It seems that the biggest percentage of people who are doing this are people usually on low incomes or those who are finding it impossible to borrow money from anywhere else.
Research by the price comparison website Moneyexpert.com says that on average the APR (Annual Percentage Rate) for the ‘hole-in-the-wall’ clients has gone up by more than 2% in the last year from 21.27% to 23.48% and interest is charged from the moment the money is withdrawn from the machine.
Added to this, as if that was not enough, there is a one-off fee for every single transaction done in this way. This charge can be anywhere from around 2.5% up to as high as 3%.
So, just so that we know in pounds what that means, if a person were to withdraw, and in effect borrow, 100 pounds it means that they will pay 25 pounds and 98 pence, over a quarter of the amount borrowed, if they do not repay it within the year.
Some card providers charge substantially more than that, for example, the Abacus card from Vanquis charge 46.19% which is almost half of the amount borrowed which is extortionate. Also, where most other card providers charge an average of 15.9% on purchases, Vanquis charge an astonishing 39.9%.
Vanquis is owned by a company called Provident Financial, and they are very quick to point out that the Abacus card is suitable for people with either a bad credit history and past debt problems or no credit history whatsoever. Basically, they are higher risk which is why they have to pay higher rates for the privilege of being able to borrow.
However, the Office of Fair Trading insisted that providers of credit cards had to cut penalty charges for exceeding payment limit agreements or for late payments and because of this imposition by officials, in return, the banking industry has intimated that they may have to increase their charges.
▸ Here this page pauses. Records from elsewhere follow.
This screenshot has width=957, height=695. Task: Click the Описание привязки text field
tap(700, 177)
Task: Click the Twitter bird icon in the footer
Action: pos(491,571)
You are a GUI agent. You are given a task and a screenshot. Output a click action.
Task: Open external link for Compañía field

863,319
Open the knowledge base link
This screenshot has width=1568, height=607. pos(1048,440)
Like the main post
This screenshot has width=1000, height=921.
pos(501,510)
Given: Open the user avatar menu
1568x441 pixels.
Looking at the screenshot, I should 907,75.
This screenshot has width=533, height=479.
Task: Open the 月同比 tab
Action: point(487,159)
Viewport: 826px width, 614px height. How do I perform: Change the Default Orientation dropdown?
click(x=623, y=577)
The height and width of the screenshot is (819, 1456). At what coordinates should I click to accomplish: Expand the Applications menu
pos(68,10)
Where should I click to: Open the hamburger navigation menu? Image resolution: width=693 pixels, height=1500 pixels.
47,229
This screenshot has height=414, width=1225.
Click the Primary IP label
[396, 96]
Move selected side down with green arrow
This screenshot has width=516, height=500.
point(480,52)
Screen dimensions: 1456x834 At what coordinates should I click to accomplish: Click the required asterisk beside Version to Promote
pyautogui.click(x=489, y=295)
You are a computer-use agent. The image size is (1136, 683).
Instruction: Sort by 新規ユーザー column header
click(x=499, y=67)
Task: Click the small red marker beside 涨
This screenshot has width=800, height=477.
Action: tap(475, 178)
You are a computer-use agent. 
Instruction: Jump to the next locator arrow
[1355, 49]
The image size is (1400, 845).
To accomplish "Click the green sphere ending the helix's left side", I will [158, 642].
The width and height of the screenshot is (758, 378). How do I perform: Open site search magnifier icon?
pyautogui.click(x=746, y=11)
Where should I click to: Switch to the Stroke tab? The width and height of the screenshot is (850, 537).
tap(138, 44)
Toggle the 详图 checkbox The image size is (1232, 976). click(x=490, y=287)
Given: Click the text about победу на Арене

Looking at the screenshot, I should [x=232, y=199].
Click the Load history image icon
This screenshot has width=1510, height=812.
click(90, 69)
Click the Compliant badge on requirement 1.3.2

Chief executive at MoneyExpert.com, Sean Gardner said: “Borrowing cash on your credit card is incredibly expensive and unless it is really necessary we would urge people to think twice before doing it.
“The average APR was already expensive enough but card firms have pushed up rates by more than two per cent in the last six months. There are so many cheaper ways of borrowing than 23.48 per cent.”
A spokesman from the Consumer Action Group Marc Gander is very scathing about the lack of awareness by the borrowers and obvious transparency within the banking industry that these extortionate charges can be made and really are boosting the providers’ profits.
“There is no doubt that the whole business is built of stealth. The consumer does not really know what they are paying,” he says.
"The banks have relied on customers being apathetic and not being astute in financial matters to rip them off," said the Independent Banking Advisory Service’s spokesperson, Eddy Weatherill.